Neurocrine Gets Rights to GBA1 Gene Therapy Work for Parkinson’s
Collaboration with Voyager Therapeutics to extend through Phase 1 clinical trial
Neurocrine Biosciences has acquired rights to Voyager Therapeutics’ experimental gene therapy program for Parkinson’s disease associated with mutations in the GBA1 gene and for other GBA1-mediated diseases.
The collaboration agreement also includes three gene therapy programs for rare diseases of the central nervous system (CNS; the brain and spinal cord). All are based on Voyager’s proprietary TRACER platform to identify improved viral carriers, called capsids, for gene therapy.
In exchange for worldwide rights to these programs, Neurocrine will pay Voyager $175 million upfront, including $39 million in equity investments, the company announced in a press release.
GBA1 mutations linked with earlier onset and fast progressing Parkinson’s
Neurocrine will fund the development of the GBA1 program through the completion of a first Phase 1 trial. After results are out, Voyager may elect to either co-develop and co-commercialize the program with Neurocrine, or to be eligible for more than $900 million in developmental milestone payments as well as potential payments related to commercial milestones and royalties.

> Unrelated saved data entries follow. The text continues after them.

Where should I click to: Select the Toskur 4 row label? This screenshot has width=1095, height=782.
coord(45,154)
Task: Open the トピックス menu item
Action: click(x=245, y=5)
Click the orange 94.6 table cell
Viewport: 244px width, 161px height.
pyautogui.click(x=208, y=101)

“We believe GBA1 gene therapy has the potential to play a transformational role in the future treatment of Parkinson’s disease and other serious neurological diseases,” said Jude Onyia, PhD, chief scientific officer of Neurocrine.
“This new collaboration with Voyager … complements our existing collaboration around Friedreich’s Ataxia and other CNS targets, establishing the foundation for a strong franchise of next-generation gene therapies utilizing Voyager’s TRACER capsids to treat serious neurological diseases,” added Onyia, who will join Voyager’s board of directors once the deal is closed.
The GBA1 gene provides instructions for producing beta-glucocerebrosidase (GCase), an enzyme that’s important for the function of cellular compartments called lysosomes. Lysosomes work to clear cellular waste, and problems with GCase cause molecules that should have been recycled to build to toxic levels inside cells.
Mutations in the GBA1 gene, observed in about 10% of Parkinson’s patients, are one of the most common risk factors for the neurodegenerative disease, raising the risk by up to about 20 times. Patients with GBA1 mutations also often have an earlier disease onset and faster progression.
GBA1 mutations also cause Gaucher’s disease, a rare condition marked by the buildup of fatty molecules in organs and tissues.
Voyager’s experimental GBA1 gene therapy is designed to provide patients who have a GBA1 mutation with a working copy of the gene, enabling the body to produce more of its own GCase enzyme.
Gene therapies typically are packaged into modified and harmless adeno-associated viruses (AAVs) that help to deliver them to target cells. But these AAVs don’t easily cross the blood-brain barrier (BBB), a highly selective membrane that prevents potentially harmful agents circulating in the blood from reaching the CNS.
To enable enough of the therapy to reach the CNS via the bloodstream, high systemic doses are required, which can affect other cells than those targeted and have side effects, Neurocrine noted in its website. An alternative is direct injection into the CNS, but this is a more invasive and risky procedure.
Voyager working on more effective and safer gene therapy viral carriers
Voyager’s TRACER screening platform helps to select and engineer viral carriers expected to be more successful at reaching the target tissue while minimizing off-target effects.
One such capsid was found to increase BBB penetrance by about 50 times when injected directly into the bloodstream of non-human primates or mice compared with a standard AAV vector.
Notably, a single dose of the GBA1 gene therapy, delivered using a CNS-penetrant vector, resulted in therapeutically relevant levels of the GCase enzyme throughout the brain in a mouse model of GBA1 deficiency, the company reported.
Neurocrine and Voyager have a long-standing collaboration in the development of gene therapies.
The two companies previously joined in work to develop VY-AADC, another of Voyager’s gene therapy candidates for Parkinson’s. Neurocrine announced that it was ending this collaboration in 2021, but it would continue to work with Voyager on other gene therapy programs.
“We look forward to expanding our engagement with Neurocrine Biosciences, with whom we already enjoy a strong relationship,” said Alfred W. Sandrock, Jr., MD, PhD, CEO of Voyager.
“We anticipate that the opportunities enabled by this collaboration will allow us to continue to invest in our platform and pipeline programs, as well as to advance cutting-edge research initiatives,” Sandrock added.